Given the importance of anything close to R-M269>L23(3)>L51(5)>P310,L52(6)>L151,L11(4) I wonder if such errors happen if they can be reported/corrected.

MitchellSince1893
06-04-2021, 08:03 PM
On Eurogenes, Davidski mentioned unpublished U106 showing in Single Grave Culture (SGC). If so it would go against the possibility that P312 and U106 might have gone their separate ways prior to reaching SGC.

Maybe this “simplified” map isn’t too far off after all.

https://i.pinimg.com/originals/e8/12/14/e812144a5712573876000bd01a92cedd.png

Dewsloth
06-04-2021, 11:15 PM
On Eurogenes, Davidski mentioned unpublished U106 showing in Single Grave Culture (SGC). If so it would go against the possibility that P312 and U106 might have gone their separate ways prior to reaching SGC.

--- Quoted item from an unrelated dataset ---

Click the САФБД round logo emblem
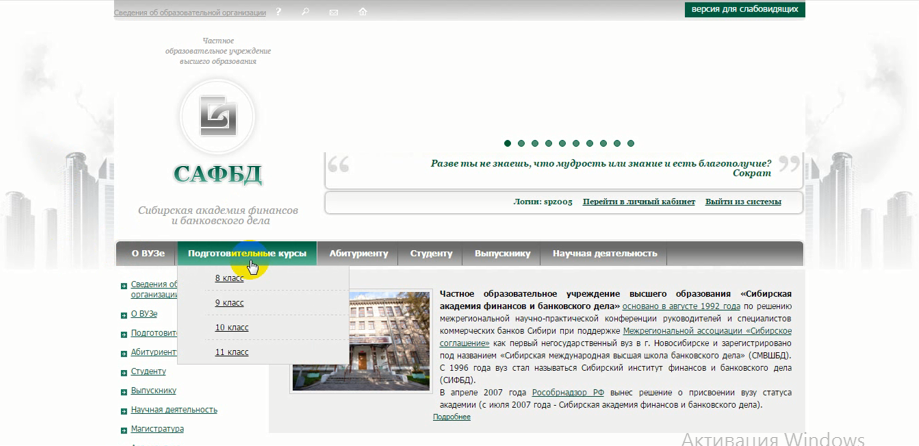Viewport: 919px width, 446px height. pyautogui.click(x=217, y=116)
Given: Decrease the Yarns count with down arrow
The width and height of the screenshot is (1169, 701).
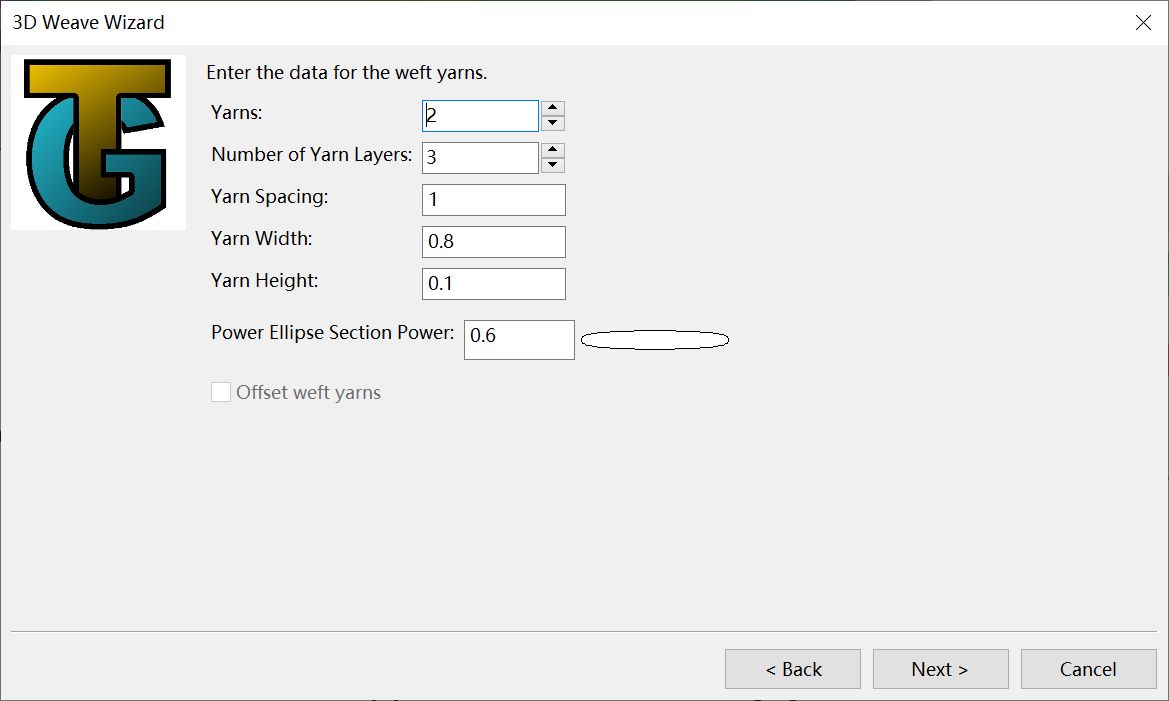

Maybe this “simplified” map isn’t too far off after all.

Fixed the map! :biggrin1:

45012

MitchellSince1893
06-05-2021, 02:21 AM
Fixed the map! :biggrin1:

45012

It’s becoming less “simplified”. :)

In reality not all DF27 went towards Iberia, not all U152 went to Bavaria & Bohemia etc. but the general migration direction for many successful subclades from the SGC core area (e.g. across the English Channel, down the Rhone River Valley, up the Rhine River/down the Danube River, towards the Baltic) might not be too far off. And of course these weren't going to single subclade movements e.g. some DF27 may have tagged along with the L21 groups going to the Isles.